Baden-WürttembergF5: Wildbrethygiene & KrankheitenBW-F5-158-2021

Welche Aussagen über die Wildbrethygiene sind richtig?

Kurze Antwort

Richtig sind: Fallwild ist stets genussuntauglich., Erlegtes Wild ist unverzüglich aufzubrechen und auszuweiden. und Erlegtes Wild, das an den Wildgroßhandel abgegeben wird, unterliegt stets der amtlichen Fleischuntersuchung im zugelassenen EU-Betrieb.

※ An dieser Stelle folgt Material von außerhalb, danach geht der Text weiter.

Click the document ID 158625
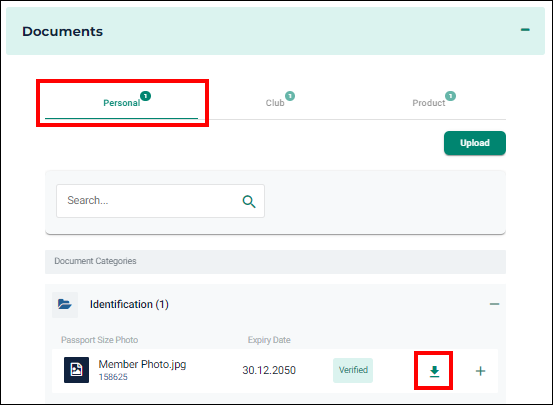The width and height of the screenshot is (553, 405). tap(113, 377)
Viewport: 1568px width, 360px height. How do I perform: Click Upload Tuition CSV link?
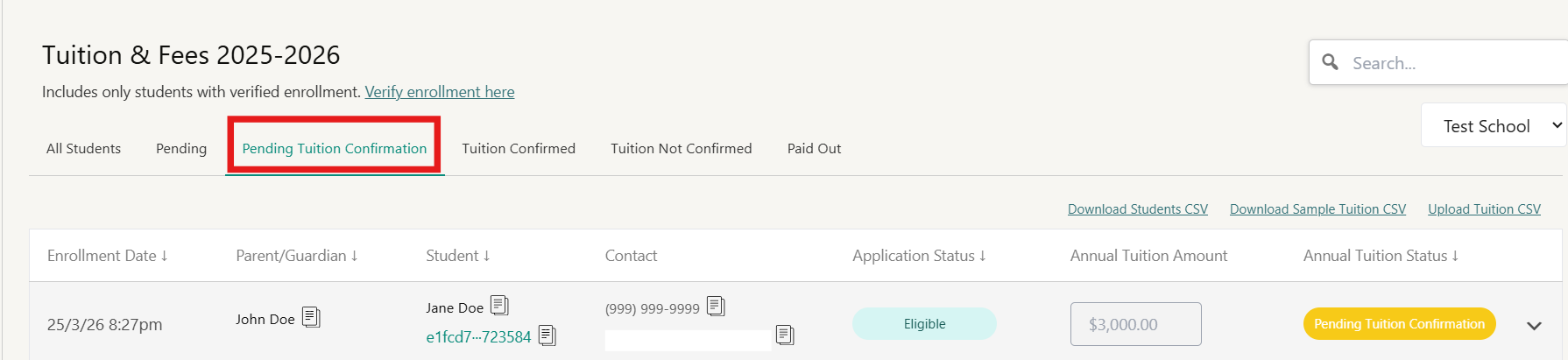(1484, 209)
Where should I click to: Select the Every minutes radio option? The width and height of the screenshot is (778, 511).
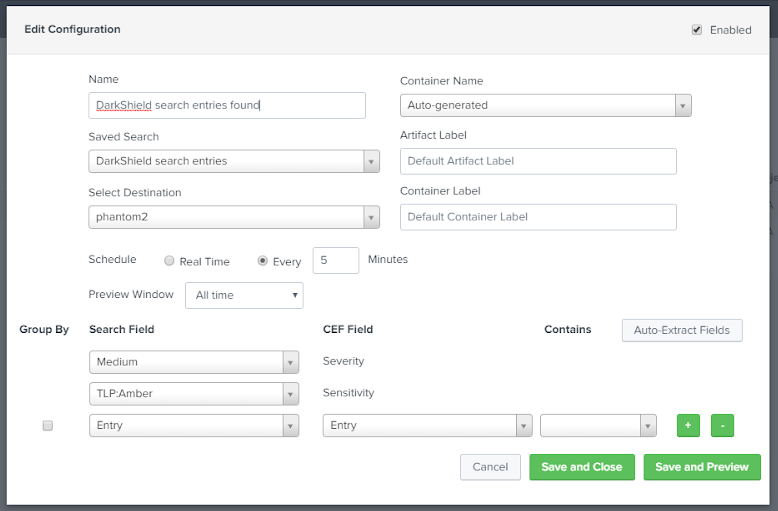pyautogui.click(x=262, y=260)
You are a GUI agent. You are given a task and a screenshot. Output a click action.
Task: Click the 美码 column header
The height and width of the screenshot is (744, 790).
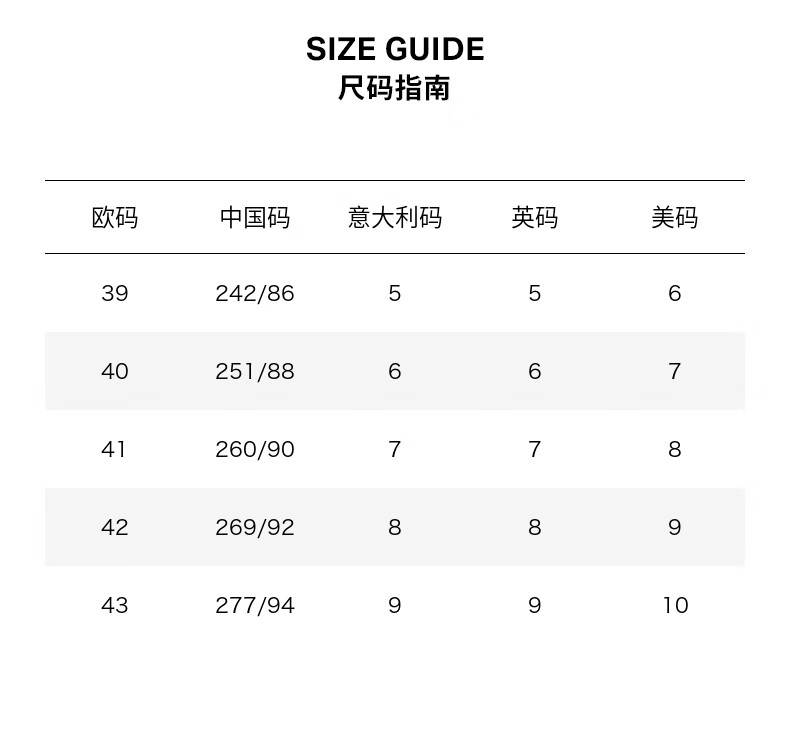675,218
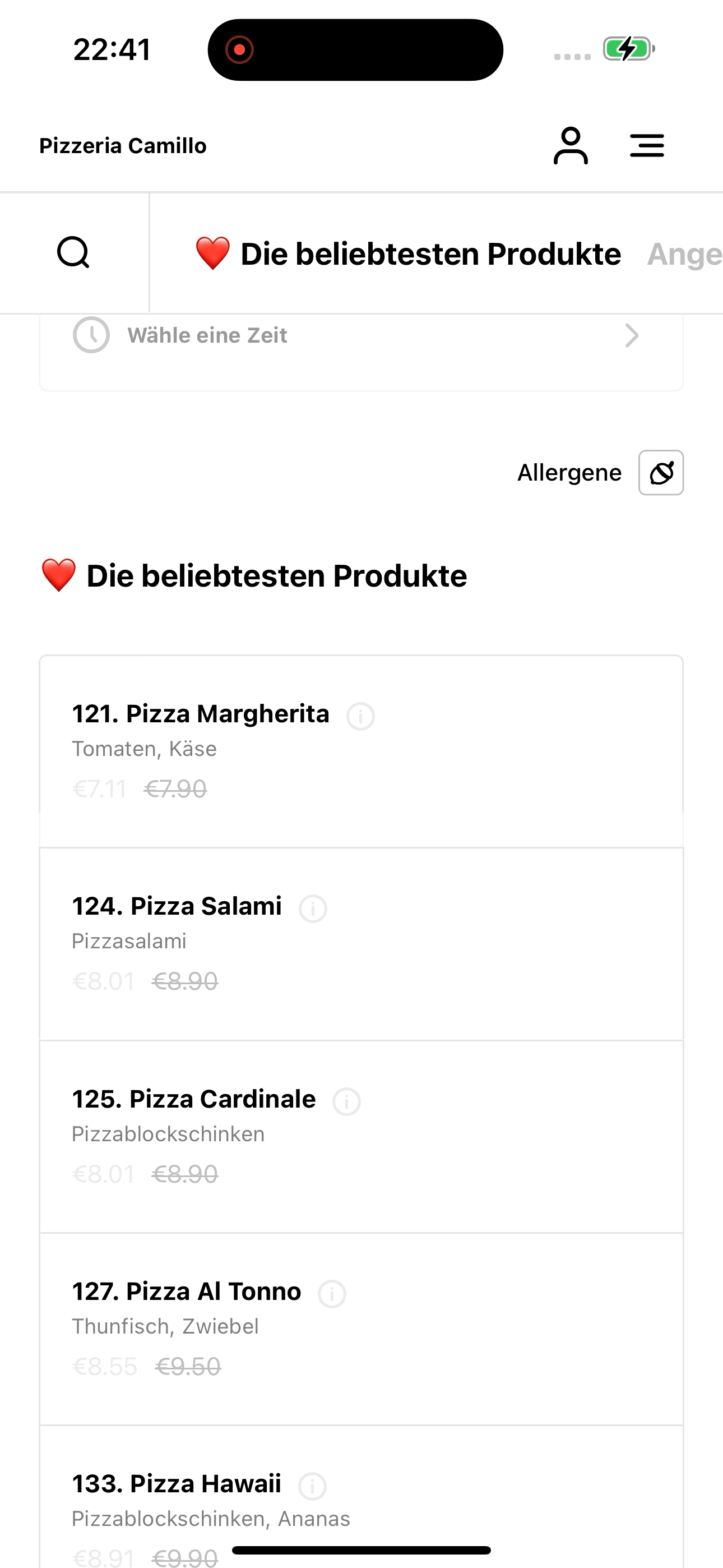Image resolution: width=723 pixels, height=1568 pixels.
Task: Tap the clock icon to pick time
Action: 91,335
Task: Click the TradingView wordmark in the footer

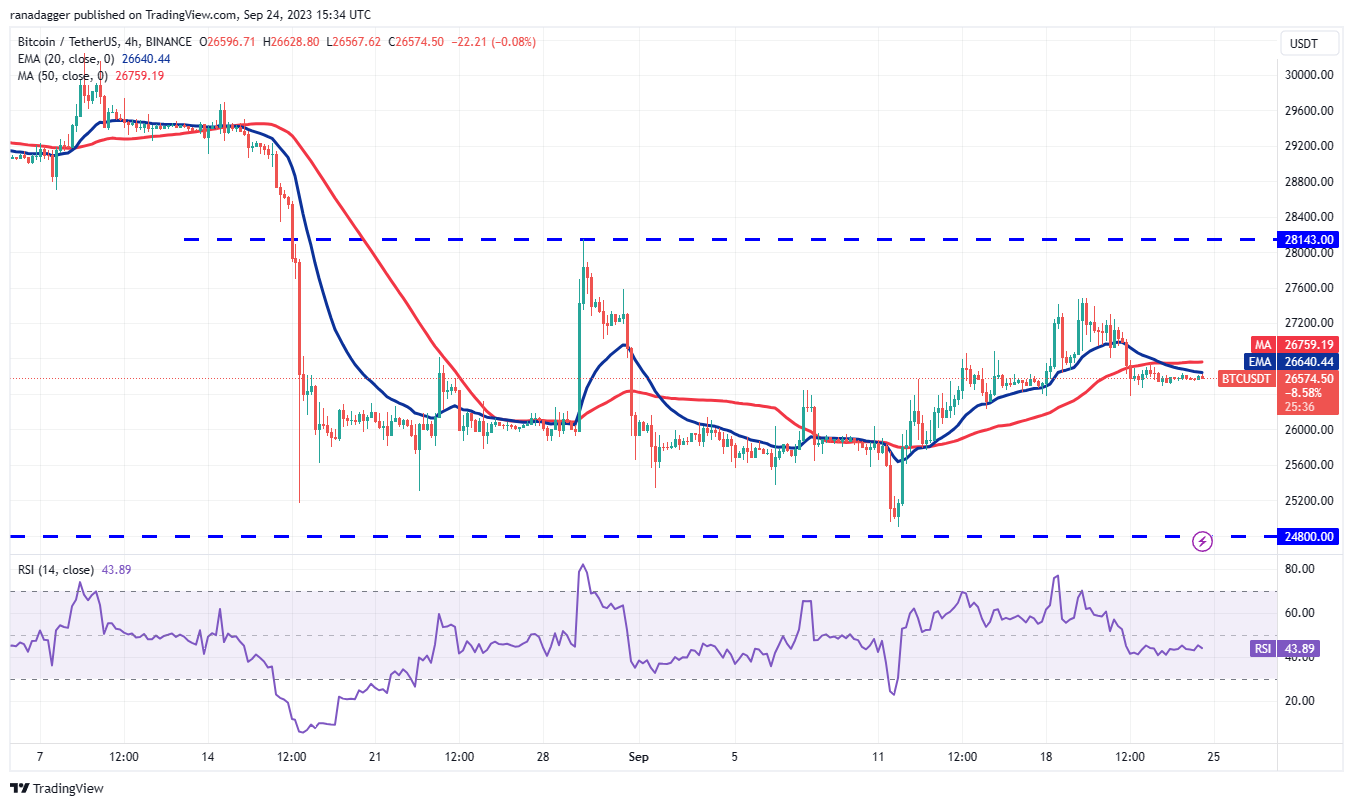Action: pyautogui.click(x=68, y=789)
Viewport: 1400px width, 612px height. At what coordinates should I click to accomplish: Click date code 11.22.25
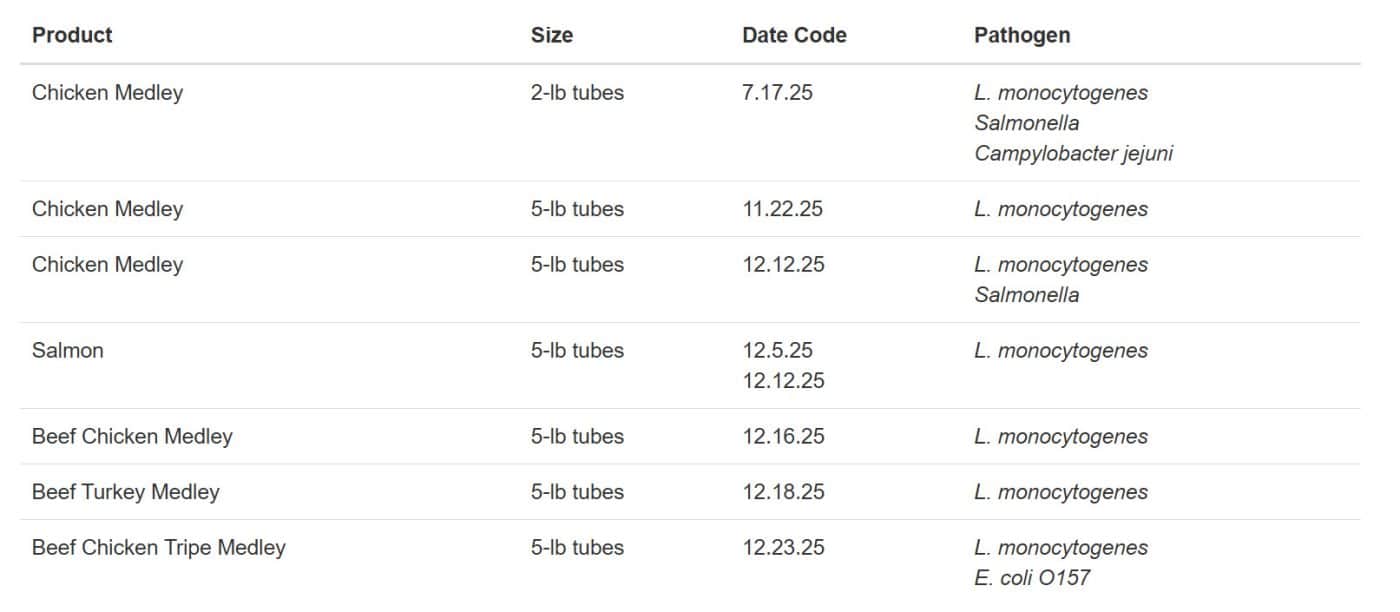coord(783,209)
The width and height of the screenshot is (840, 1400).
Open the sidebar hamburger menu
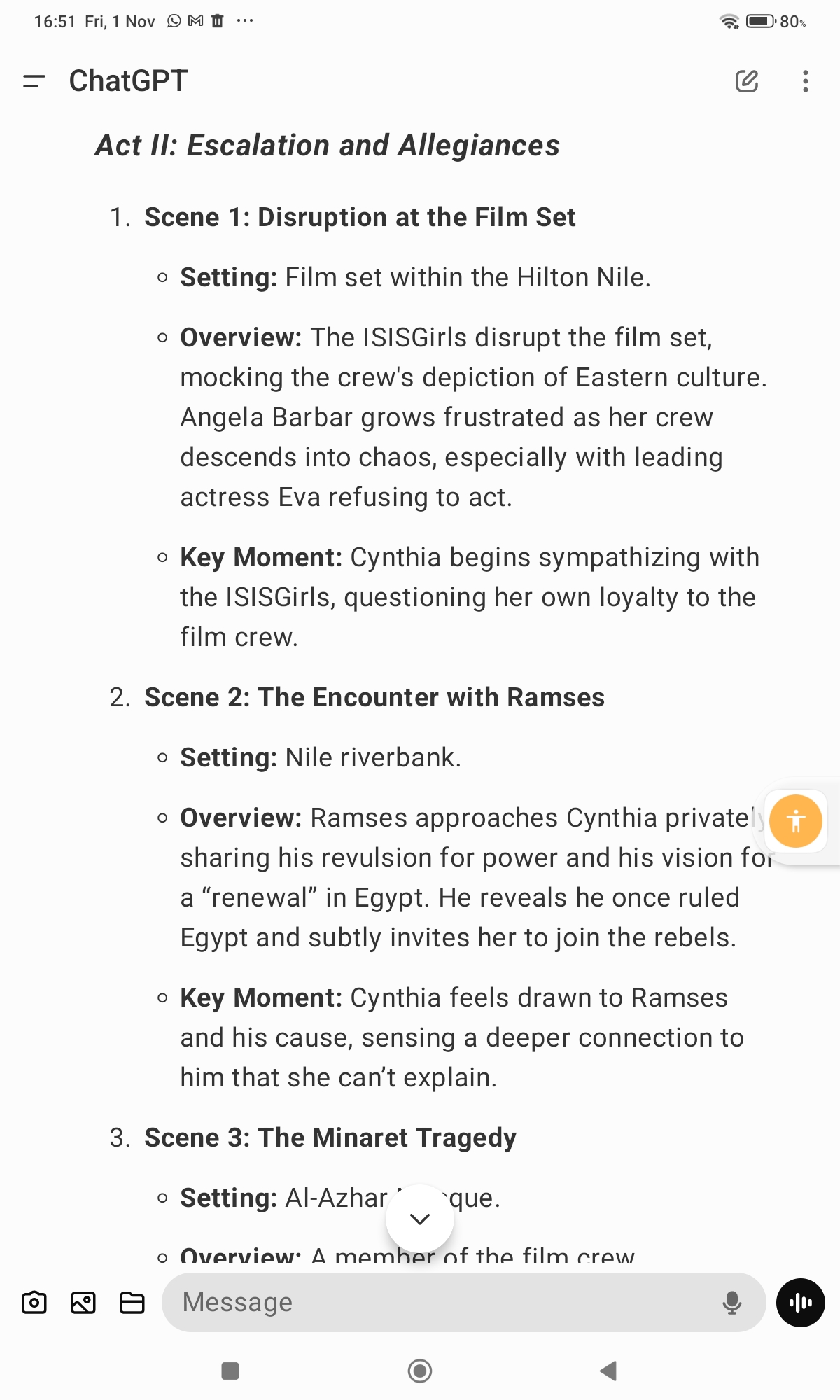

  • A)Fallwild ist stets genussuntauglich.
  • B)Erlegtes Wild ist unverzüglich aufzubrechen und auszuweiden.
  • C)Nach dem Erlegen ist alles Wild alsbald auf eine Innentemperatur von 10°C abzukühlen.
  • D)Erlegtes Wild, das an den Wildgroßhandel abgegeben wird, unterliegt stets der amtlichen Fleischuntersuchung im zugelassenen EU-Betrieb.
  • E)Fallwild ist nach amtlicher Fleischuntersuchung genusstauglich.
Erklärung

Richtig sind 1, 2 und 4: - Fallwild ist immer genussuntauglich und darf nicht in Verkehr gebracht werden. - Großwild ist so schnell wie möglich, Kleinwild spätestens bei Abgabe aufzubrechen/auszuweiden (Tier-LMHV Anlage 4). - Ware für den Wildgroßhandel/Wildbearbeitungsbetrieb unterliegt stets der amtlichen Fleischuntersuchung im zugelassenen EU-Betrieb (VO (EG) 853/2004). Falsch: - 3: Zieltemperaturen sind +7°C (Schalenwild) bzw. +4°C (Kleinwild), nicht 10°C. - 5: Fallwild bleibt auch nach Untersuchung nicht genusstauglich.